In the second test, test_dependent_obj_invalidation, we are testing that altering a physical rating object will propagate up through the caching layer of the logical objects as well. First we retrieve the cached logical model object for the movie we created in the setup method. After changing the movie rating description, the physical and already loaded logical models do not match. However, when we request the logical model object again, it does match.

Example 19-6. A unit test for the cache manager

require File.dirname(__FILE__) + '/../../test_helper'

class CacheManagerTestCase < Test::Unit::TestCase
  def setup
    @p = Physical::Movie.create!(
      :name => 'When Harry Met Sally',
      :length_minutes => 120,
      :rating => Physical::Rating::PG13)

    # memcache persists between applicationr restarts
    l = Logical::Movie.clear(@p.id)
  end

  def test_logical_caching
    # on the first get, the objects should match
    l = Logical::Movie.get(@p.id)
    assert l.name == @p.name

    # after an update to the physical model, the cached
    # value will not match
    @p.update_attribute(:name, 'new name')
    assert l.name != @p.name

    # after issuing a rebuild, the values will
    # again match
    Logical::CacheManager.instance.rebuild
    l = Logical::Movie.get(@p.id)
    assert l.name == @p.name
  end
  
  def test_dependent_obj_invalidation
    # initially the descriptions should match
    l = Logical::Movie.get(@p.id)
    assert l.rating_description == Physical::Rating::PG13.description

    # after updating the rating description,
    # the cached value will not match
    Physical::Rating::PG13.update_attribute(:description, 'new desc')
    assert l.rating_description != Physical::Rating::PG13.description
    
    # invalidation is not deferred, so logical model will pick
    # up changes immediately
    l = Logical::Movie.get(@p.id)
    assert l.rating_description == Physical::Rating::PG13.description
  end
end

Example 19-7 shows the results of running these two tests. They pass, as we expect.
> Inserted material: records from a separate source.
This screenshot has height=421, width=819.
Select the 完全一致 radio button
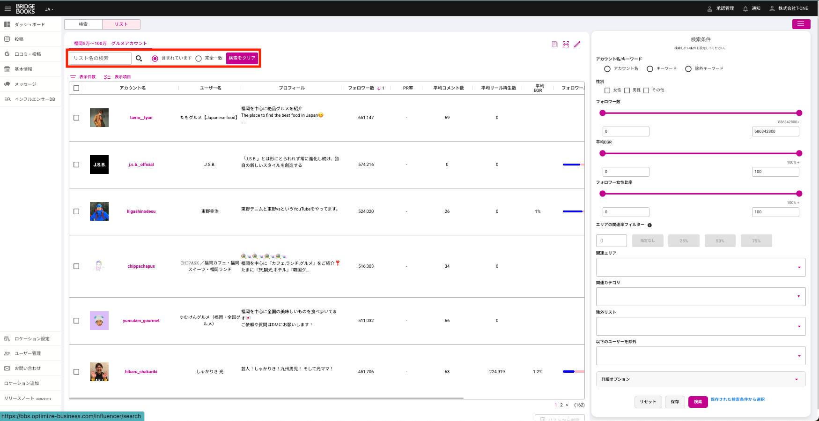click(199, 59)
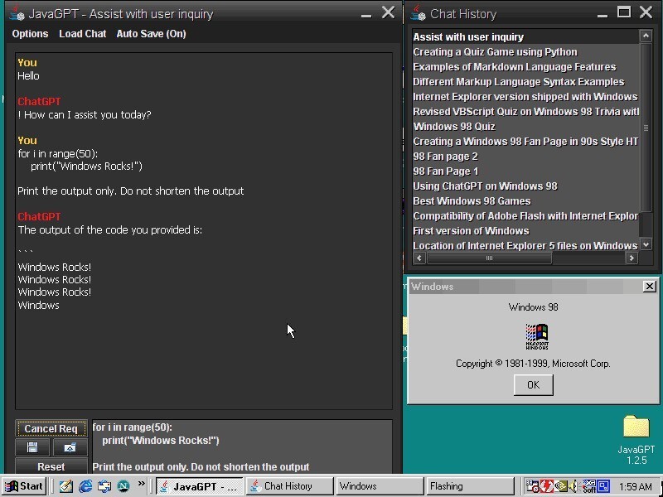Screen dimensions: 663x497
Task: Open Outlook Express from the Quick Launch bar
Action: click(106, 486)
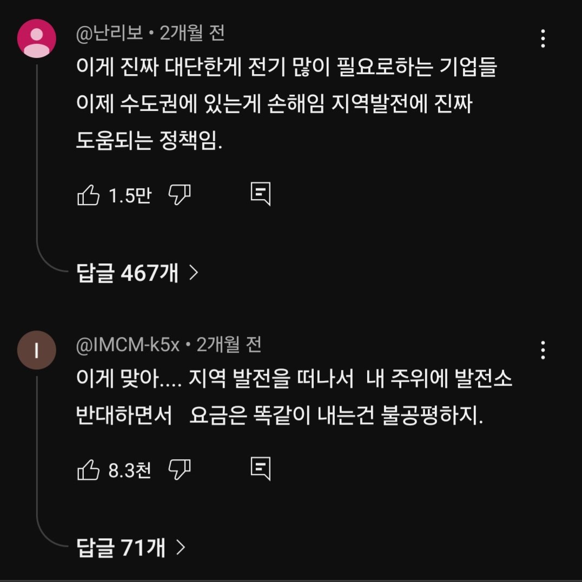Like the comment by @난리보

tap(89, 195)
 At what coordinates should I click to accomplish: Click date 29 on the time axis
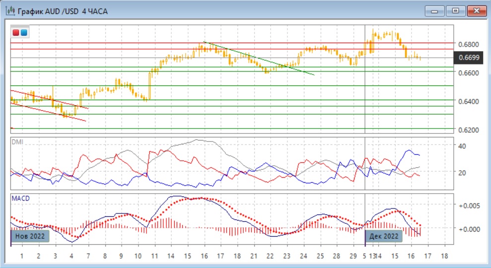pyautogui.click(x=353, y=256)
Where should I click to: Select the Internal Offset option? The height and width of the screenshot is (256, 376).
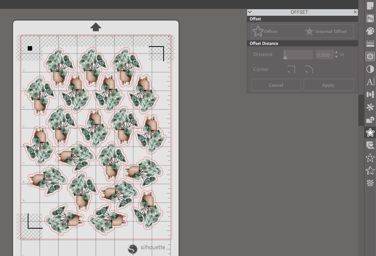click(327, 31)
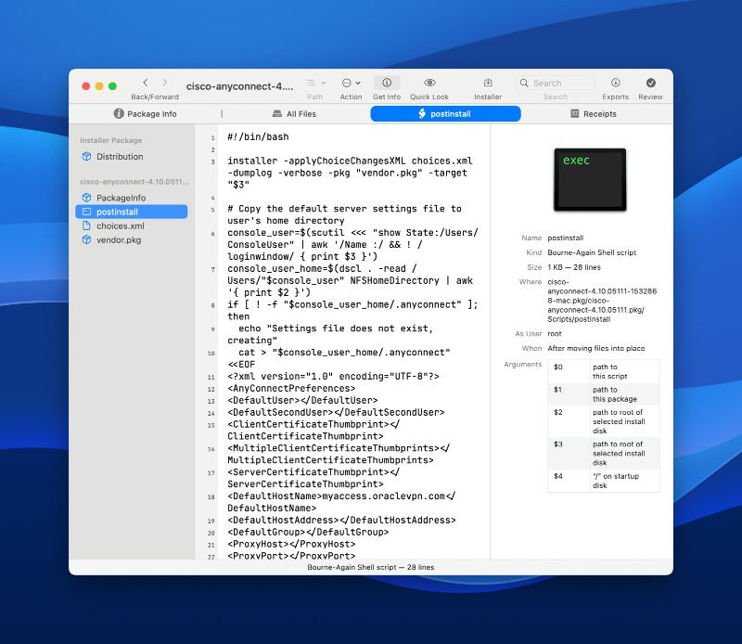This screenshot has height=644, width=742.
Task: Click the postinstall item in sidebar
Action: tap(117, 212)
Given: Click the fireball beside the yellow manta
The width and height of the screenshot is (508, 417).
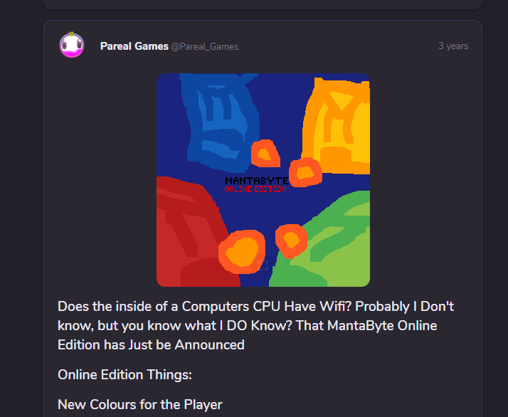Looking at the screenshot, I should 305,172.

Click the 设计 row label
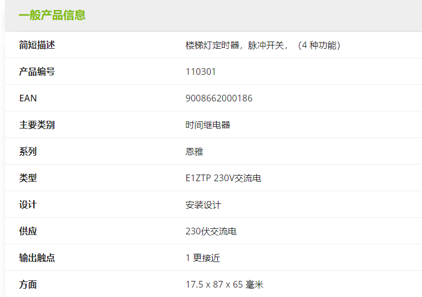pos(28,205)
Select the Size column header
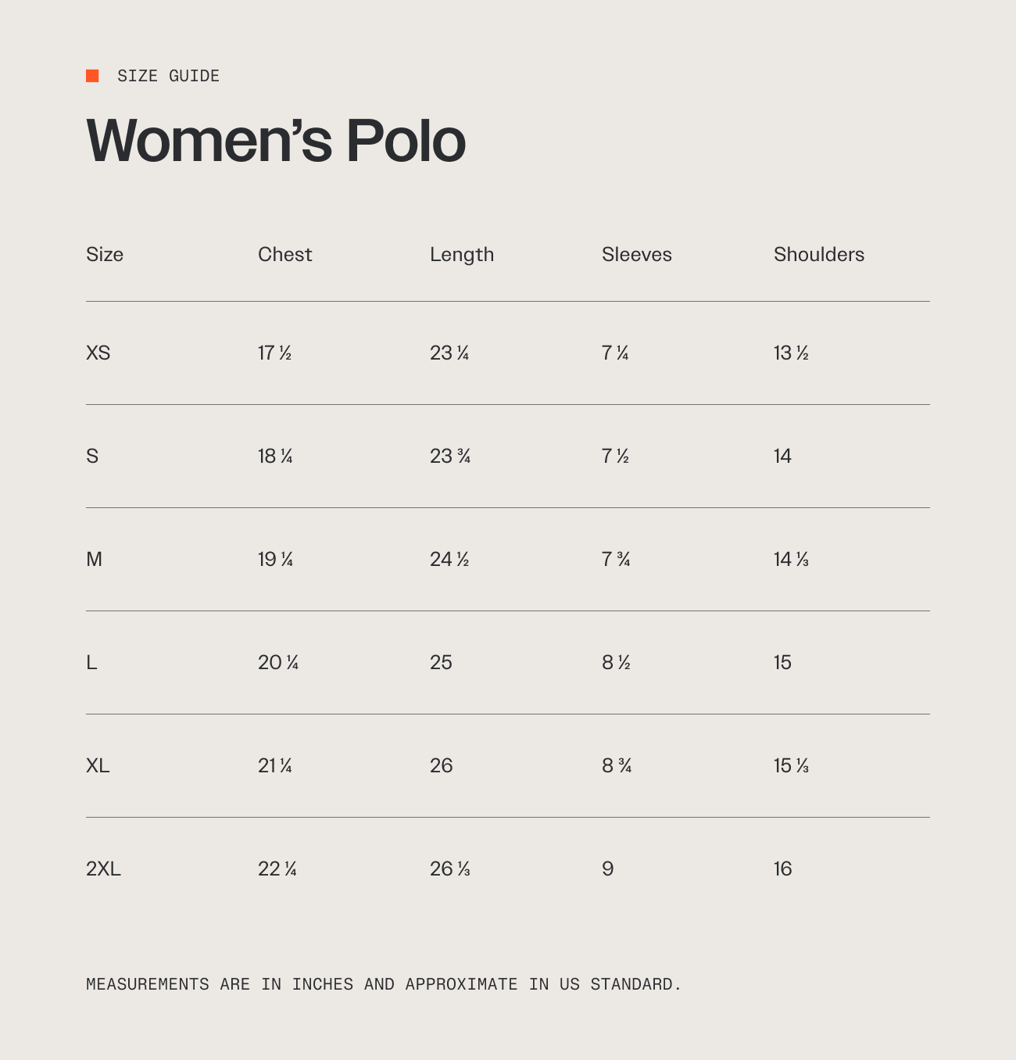The width and height of the screenshot is (1016, 1060). (105, 255)
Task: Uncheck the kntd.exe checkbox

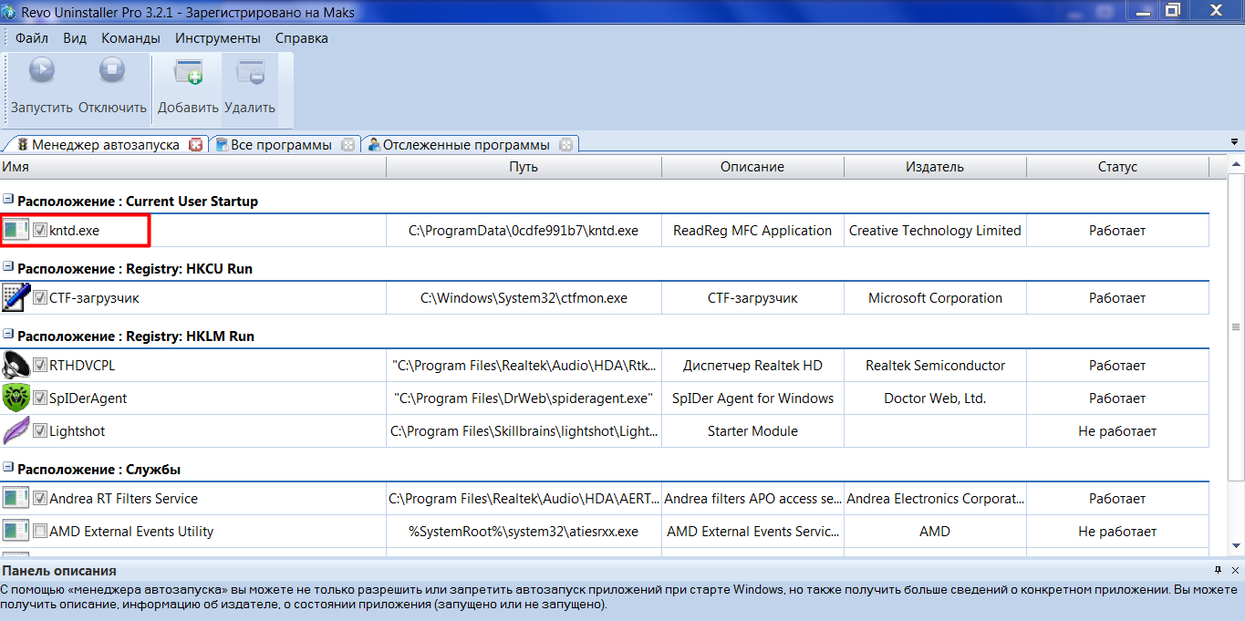Action: 40,231
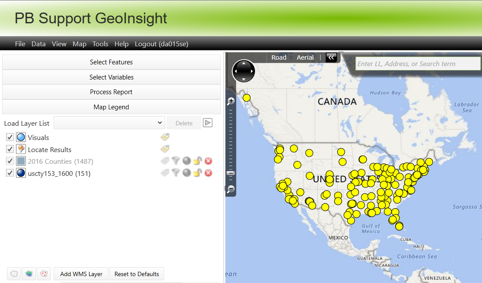Uncheck the Visuals layer checkbox
The width and height of the screenshot is (482, 283).
pos(10,137)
Example 19-7. Results of running the cache manager unit test

2 tests, 4 assertions, 0 failures, 1 errors
ChakBookPro: chak$ ruby test/unit/logical/cache_manager_test.rb 
Loaded suite test/unit/logical/cache_manager_test
Started
..
Finished in 0.033217 seconds.

2 tests, 6 assertions, 0 failures, 0 errors

Considerations

In a high-traffic website, clearing an object rather than rebuilding it can be much more costly than might be initially expected. For example, if you receive 10 requests for an object per second, and it takes one second to rebuild that object, then you might pay up to 10 times for a rebuild if you clear, rather than rebuild. All of the requests between the clear action and the conclusion of the first rebuild action see a cache miss, so they kick off additional, unneeded rebuilds. This is shown in Figure 19-1.

er_1901

Figure 19-1. Clearing the cache after an invalidation can incur a large penalty in excess rebuilds

Previous to time –0.1, requests are processed quickly because the data requested comes out of the cache. At time –0.1, some request occurs that causes the cache to be cleared. The next request, at time 0, does not find the requested data in the cache, so the rebuild process, which takes 0.4 seconds, begins. The next three requests still do not find the data in the cache, so each one kicks off another (unnecessary) rebuild process. Finally, at time 0.4, the first rebuild process has completed, so requests starting at this time are served from the cache. Meanwhile, three rebuild processes are still working away, sapping precious computing resources for no real purpose. In our caching mechanism, this is what would happen if clear is called on data that still exists, i.e., data that has not been deleted.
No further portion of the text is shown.